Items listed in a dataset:
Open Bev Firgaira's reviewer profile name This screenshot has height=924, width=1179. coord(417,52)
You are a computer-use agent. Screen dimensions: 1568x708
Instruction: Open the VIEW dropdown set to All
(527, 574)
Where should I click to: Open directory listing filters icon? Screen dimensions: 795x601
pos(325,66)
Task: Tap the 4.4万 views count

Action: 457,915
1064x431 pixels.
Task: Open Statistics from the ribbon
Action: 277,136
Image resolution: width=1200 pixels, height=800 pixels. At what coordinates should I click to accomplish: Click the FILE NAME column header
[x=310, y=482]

---

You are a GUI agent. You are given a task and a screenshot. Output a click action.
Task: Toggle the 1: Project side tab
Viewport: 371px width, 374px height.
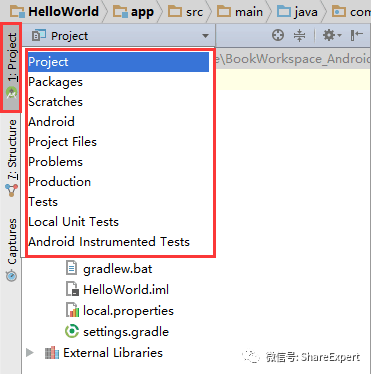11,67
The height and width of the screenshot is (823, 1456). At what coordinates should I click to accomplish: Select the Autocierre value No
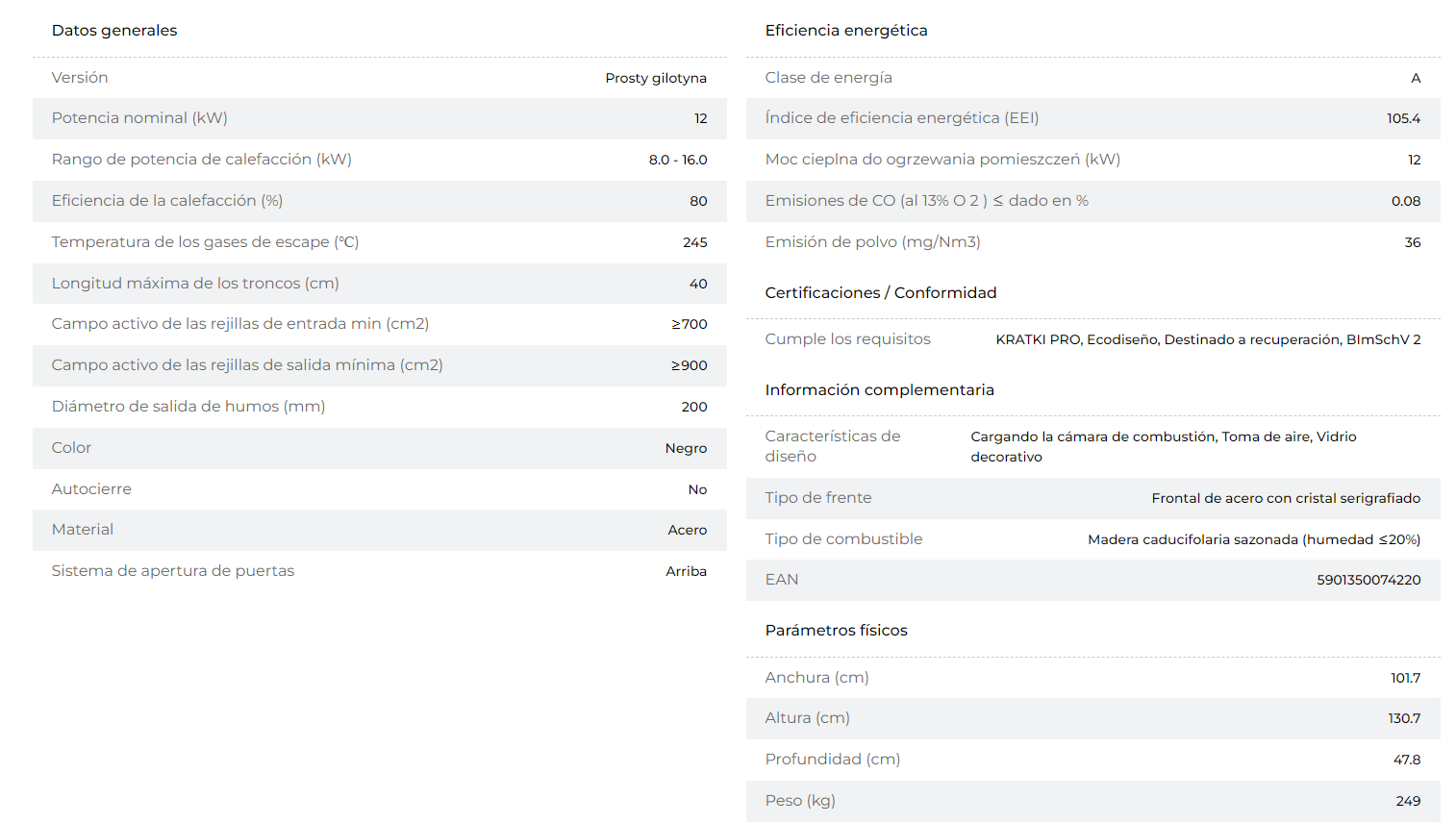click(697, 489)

*What the exercise asks:*
In how many lines of the data does the string "agent" appear? Give only the number.

*Solution for this exercise:*
2